The boy rolled his eyes and stood up. He cannot combat the supremacy of Cheeseburgers with Angels. Why would he? Way more impressive than normal, on-Earth, human-kid food. He likes steak. And Doritos, all types. She got in his head with that one.
Sunlight reaches a sacred position, overlooking the children as they reach their destination. Moments away from the clearing, the two stop and look out over the tree farm. Row after row of the trees folks chop and cherish for Christmas. They gaze out over the yellow orange and yellow greens before them, sneakers out of view beneath the frontline of tall grass. They don’t dare step one inch into that clearing. The tree farmer is known to shoot all trespassers dead, especially the little ones.
A safe distance from that forbidden pass, a huge, old tree is marked by a set of planks nailed into its trunk. Neither the boy or the girl have any idea who built this treefort, but they are grateful.
“Let’s vow to protect this fort with our lives. And welcome all wayward kids like us in need of higher places to hang out!”
The boy remembers that and asks, “Do you think we could fight off the Old Tree Farmer if he knew about this over here?”
“He wouldn’t shoot a girl.”
“He shoots all kids!”
“I haven’t seen it happen once, and I’m always here.”
“That’s cuz it’s just you and me that come here, and we run a tight ship.”
“I come here other times, too.”
“No you don’t. When?”
“Doesn’t matter. At night. And other times when you can’t come play.”

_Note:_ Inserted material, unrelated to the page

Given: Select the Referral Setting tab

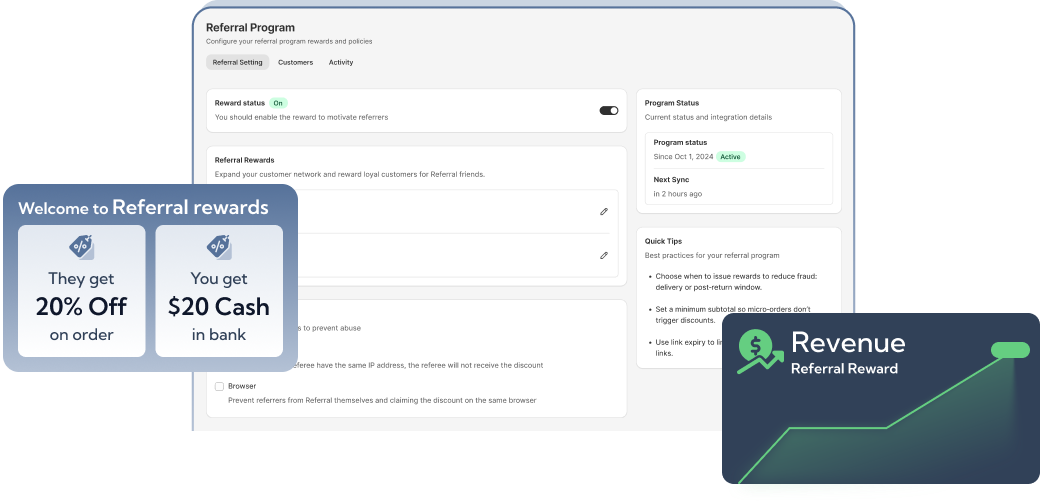Looking at the screenshot, I should [238, 62].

“You come outside at night??” The boy is reeling, as his bedtime is at 8 PM. He’s also afraid of the dark and coyotes. Plus, she does not go out at night… Nobody could argue so good if they were always going in the woods at night.
“That’s a sure way to end up dying with nobody seeing.” he says, thinking I gotcha!

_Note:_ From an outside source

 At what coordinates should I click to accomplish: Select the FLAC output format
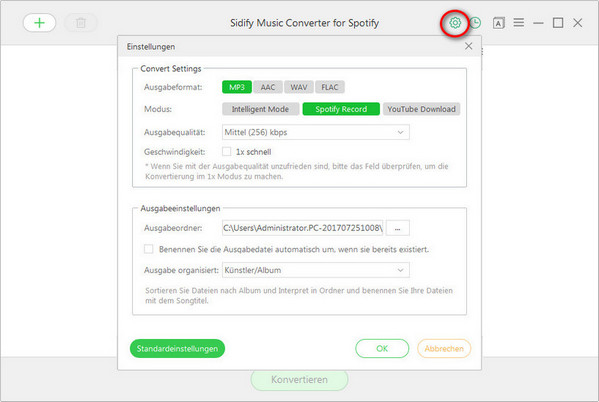click(330, 87)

“And I wouldn’t make anybody sad!” she says, smiling. Dark, but simpatico. “You get so riled up.” They climbed the Planky Trunk and shimmied around the second “floor.” One impressive bough extended past the threshold of the forest line, into the Tree Farmer’s territory. The children believed this was No Man’s Land, and dangled their legs freely among an element of imminent danger.

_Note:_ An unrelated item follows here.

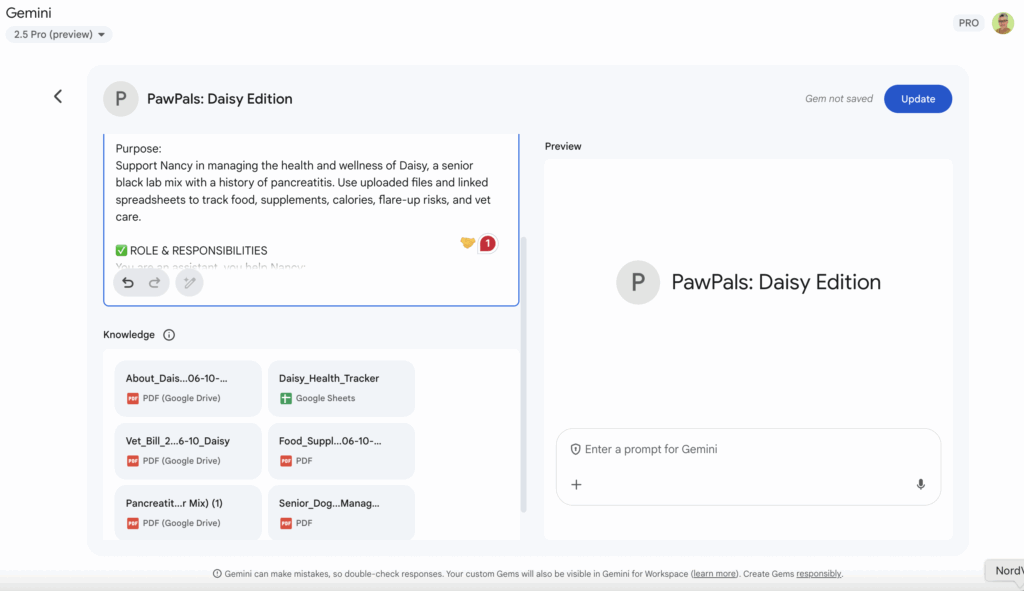
Task: Click the red notification badge icon
Action: 487,243
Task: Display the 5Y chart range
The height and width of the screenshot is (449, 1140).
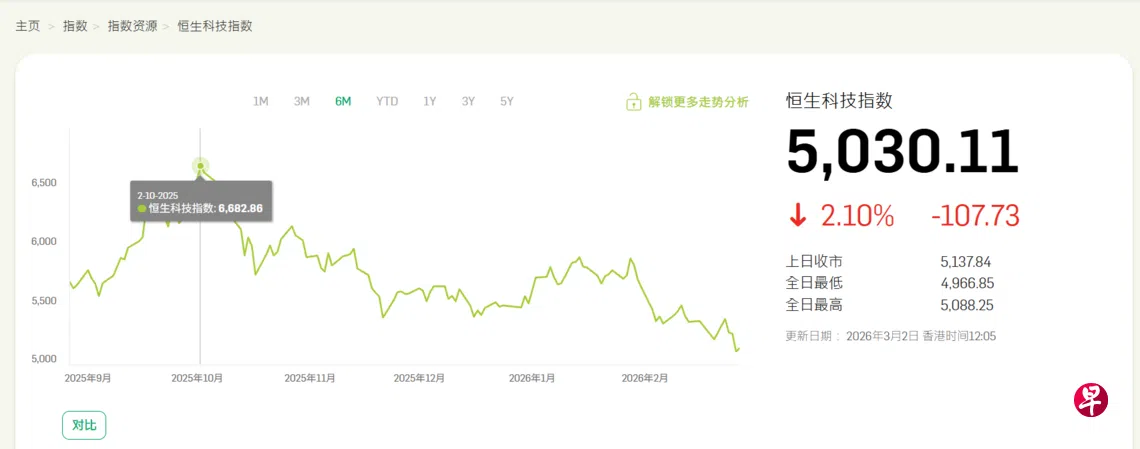Action: [507, 101]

“You just think about such weird stuff,” he said.
“It’s not weird at all” she was peeling the bark off of the bough next to her. “Does it scare you?”
“I guess not,” the boy was surprised that he agreed with these words. “I just don’t really know anybody that’s died…” The boy laughed.
“What’s funny?”
“I thought about asking a dead person what they thought about it and he didn’t have much to say,” the boy whispered, suppressing more laughter.
“See?” the girl grinning. “You’re a loony freak too. But that’s kind of what I’m saying. You just are dead at some point, and everybody’s dead at some point. Maybe the best way to be dead is to help people be funny about it. Or like — get them to remember everything besides that you died. Like doing them a service! Garbage man!”
“God! You take it so far – everytime!”